SUPPLIED DATA:
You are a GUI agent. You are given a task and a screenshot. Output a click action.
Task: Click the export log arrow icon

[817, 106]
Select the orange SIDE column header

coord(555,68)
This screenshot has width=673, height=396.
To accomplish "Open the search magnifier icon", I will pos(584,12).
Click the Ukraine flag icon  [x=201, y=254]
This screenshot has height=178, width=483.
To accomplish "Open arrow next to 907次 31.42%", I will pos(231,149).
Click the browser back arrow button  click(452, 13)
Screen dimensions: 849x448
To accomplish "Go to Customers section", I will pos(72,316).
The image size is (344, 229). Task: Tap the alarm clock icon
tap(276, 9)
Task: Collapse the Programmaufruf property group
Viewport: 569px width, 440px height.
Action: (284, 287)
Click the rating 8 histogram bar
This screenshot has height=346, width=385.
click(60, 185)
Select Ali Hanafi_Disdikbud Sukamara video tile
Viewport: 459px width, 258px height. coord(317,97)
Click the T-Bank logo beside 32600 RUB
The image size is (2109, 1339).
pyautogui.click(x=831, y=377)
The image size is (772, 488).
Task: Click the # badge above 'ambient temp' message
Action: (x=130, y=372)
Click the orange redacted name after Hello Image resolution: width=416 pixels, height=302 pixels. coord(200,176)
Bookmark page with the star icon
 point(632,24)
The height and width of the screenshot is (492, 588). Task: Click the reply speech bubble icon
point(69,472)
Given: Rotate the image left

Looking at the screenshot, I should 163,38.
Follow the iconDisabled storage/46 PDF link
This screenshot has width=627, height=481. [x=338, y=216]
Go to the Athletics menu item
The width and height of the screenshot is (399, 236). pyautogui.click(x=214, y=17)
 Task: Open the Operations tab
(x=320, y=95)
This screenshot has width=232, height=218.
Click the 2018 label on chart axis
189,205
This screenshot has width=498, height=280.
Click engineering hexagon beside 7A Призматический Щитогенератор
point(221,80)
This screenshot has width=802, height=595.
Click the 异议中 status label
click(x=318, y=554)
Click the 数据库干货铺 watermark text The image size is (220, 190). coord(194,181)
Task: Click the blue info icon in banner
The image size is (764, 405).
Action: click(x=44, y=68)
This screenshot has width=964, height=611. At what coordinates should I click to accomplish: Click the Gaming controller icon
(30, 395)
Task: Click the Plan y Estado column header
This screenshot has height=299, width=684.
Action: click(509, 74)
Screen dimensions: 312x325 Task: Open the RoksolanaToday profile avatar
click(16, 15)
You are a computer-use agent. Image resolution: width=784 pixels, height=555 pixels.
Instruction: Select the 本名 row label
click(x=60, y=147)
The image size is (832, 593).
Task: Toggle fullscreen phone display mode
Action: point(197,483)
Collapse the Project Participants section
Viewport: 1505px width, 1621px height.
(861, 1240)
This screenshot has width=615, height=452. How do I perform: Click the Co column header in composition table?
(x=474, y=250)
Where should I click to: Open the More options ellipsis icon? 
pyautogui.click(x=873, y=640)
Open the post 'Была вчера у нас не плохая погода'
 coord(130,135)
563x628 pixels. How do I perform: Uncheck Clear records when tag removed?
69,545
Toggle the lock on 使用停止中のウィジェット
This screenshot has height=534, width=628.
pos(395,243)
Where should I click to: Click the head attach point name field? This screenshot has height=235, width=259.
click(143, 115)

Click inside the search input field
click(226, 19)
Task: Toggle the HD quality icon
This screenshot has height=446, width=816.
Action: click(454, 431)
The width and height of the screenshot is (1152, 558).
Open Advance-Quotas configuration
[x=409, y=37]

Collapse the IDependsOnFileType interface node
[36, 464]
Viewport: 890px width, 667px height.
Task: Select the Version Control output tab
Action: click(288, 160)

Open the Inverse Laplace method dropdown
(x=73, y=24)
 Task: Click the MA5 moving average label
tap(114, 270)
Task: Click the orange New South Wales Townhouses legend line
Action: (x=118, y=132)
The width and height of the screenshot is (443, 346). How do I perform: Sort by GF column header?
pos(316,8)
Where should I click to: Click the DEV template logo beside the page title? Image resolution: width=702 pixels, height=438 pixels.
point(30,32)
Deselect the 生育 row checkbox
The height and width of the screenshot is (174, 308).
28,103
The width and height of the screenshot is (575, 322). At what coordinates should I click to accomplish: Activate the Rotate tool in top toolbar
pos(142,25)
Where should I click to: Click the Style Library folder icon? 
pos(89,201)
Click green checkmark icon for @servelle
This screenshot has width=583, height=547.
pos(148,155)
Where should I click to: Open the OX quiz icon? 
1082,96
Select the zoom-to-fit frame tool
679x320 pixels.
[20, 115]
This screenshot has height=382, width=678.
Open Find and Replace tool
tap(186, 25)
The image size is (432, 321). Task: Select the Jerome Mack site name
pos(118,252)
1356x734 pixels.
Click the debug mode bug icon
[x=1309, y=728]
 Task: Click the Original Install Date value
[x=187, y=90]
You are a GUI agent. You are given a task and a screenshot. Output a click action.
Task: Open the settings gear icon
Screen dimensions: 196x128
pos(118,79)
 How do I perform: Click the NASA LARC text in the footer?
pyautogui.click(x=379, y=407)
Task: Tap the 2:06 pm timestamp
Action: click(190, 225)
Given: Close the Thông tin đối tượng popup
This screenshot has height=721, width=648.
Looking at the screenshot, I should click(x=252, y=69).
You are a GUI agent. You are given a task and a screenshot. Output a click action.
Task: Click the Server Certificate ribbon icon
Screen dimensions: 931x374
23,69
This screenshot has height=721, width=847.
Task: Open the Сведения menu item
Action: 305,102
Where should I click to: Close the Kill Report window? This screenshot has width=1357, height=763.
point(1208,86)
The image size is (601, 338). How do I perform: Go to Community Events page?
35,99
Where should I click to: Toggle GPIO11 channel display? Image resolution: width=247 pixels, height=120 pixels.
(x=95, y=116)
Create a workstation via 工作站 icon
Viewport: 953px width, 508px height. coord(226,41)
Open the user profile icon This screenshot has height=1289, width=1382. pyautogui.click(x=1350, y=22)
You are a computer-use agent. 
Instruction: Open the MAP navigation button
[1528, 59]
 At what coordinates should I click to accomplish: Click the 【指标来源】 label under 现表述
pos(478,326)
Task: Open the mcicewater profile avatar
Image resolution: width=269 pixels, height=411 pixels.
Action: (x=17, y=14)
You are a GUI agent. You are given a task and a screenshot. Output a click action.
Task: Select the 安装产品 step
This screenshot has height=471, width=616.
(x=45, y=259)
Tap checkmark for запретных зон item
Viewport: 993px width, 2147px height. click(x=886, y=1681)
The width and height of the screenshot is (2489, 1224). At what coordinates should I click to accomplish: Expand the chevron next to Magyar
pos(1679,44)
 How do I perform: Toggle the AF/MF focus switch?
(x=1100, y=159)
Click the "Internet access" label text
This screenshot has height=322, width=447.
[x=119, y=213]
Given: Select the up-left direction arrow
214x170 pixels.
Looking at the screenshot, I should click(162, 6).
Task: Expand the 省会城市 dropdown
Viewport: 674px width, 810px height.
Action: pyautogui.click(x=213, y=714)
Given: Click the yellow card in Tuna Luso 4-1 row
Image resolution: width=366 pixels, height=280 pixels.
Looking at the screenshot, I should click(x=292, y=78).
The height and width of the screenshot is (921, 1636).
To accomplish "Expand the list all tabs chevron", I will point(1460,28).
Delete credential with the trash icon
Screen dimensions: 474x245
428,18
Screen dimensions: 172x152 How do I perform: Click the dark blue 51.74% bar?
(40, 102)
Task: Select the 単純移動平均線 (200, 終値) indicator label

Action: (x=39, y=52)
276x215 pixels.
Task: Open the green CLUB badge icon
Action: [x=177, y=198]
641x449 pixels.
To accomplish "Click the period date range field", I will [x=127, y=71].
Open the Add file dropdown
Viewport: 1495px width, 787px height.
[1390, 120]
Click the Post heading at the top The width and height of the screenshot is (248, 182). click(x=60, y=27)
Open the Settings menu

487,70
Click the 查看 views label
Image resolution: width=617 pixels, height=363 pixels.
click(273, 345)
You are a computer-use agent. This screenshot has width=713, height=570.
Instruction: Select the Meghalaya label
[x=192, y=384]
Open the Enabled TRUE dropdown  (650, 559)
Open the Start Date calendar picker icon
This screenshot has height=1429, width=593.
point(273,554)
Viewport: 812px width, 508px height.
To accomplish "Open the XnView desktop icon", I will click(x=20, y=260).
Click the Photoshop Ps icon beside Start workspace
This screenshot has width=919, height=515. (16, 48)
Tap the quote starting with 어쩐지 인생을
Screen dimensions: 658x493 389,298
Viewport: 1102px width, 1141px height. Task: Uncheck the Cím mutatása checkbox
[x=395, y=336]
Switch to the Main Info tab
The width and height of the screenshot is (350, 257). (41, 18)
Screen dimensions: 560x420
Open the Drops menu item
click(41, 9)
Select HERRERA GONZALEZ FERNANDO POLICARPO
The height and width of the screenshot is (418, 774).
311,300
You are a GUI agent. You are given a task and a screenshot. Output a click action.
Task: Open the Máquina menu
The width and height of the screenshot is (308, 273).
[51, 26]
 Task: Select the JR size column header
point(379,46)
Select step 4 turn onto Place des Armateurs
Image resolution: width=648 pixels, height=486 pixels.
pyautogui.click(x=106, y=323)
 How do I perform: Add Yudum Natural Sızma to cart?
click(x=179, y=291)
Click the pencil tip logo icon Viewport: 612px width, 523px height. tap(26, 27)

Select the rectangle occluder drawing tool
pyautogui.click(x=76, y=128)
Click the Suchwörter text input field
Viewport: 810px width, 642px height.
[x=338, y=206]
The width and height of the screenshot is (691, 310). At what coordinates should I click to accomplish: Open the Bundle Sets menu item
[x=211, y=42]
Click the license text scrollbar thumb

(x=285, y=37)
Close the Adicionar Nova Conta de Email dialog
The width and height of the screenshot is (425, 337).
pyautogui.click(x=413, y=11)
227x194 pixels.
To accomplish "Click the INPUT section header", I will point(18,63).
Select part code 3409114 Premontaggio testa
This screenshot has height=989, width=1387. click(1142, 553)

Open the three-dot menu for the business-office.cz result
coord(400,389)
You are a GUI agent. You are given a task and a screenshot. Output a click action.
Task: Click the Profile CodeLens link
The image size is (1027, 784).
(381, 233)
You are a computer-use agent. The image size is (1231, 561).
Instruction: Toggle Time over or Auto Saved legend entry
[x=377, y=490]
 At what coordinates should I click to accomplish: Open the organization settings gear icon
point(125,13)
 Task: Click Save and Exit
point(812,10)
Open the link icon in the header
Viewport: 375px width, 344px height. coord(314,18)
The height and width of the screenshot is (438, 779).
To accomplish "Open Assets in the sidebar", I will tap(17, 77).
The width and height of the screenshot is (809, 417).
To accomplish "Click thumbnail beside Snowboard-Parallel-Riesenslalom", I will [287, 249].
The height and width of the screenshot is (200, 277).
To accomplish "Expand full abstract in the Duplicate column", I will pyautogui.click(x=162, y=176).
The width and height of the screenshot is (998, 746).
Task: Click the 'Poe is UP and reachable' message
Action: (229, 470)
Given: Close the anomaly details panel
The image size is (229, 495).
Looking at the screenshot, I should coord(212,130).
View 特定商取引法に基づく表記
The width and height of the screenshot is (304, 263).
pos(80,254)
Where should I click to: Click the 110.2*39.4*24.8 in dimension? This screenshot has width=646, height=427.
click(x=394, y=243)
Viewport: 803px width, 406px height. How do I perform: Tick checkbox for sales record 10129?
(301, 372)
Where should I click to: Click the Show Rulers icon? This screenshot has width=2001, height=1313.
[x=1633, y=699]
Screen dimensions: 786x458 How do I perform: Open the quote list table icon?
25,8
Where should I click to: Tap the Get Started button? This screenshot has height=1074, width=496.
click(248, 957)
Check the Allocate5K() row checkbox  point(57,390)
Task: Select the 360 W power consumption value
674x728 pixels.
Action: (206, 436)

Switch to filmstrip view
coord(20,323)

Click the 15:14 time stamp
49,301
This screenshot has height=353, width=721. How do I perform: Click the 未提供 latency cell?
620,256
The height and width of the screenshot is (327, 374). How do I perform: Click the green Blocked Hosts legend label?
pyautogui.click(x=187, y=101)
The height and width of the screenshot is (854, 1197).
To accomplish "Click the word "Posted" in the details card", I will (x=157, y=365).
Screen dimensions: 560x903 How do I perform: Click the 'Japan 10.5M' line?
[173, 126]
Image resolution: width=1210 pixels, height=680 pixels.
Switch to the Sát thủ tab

DIRECTIVE: Copy the lines from the one containing "Image resolution: width=1210" through the end of the items, swapping "tab" for "button" and leaving all else unchanged.

PROBLEM SOLUTION:
Image resolution: width=1210 pixels, height=680 pixels.
Switch to the Sát thủ button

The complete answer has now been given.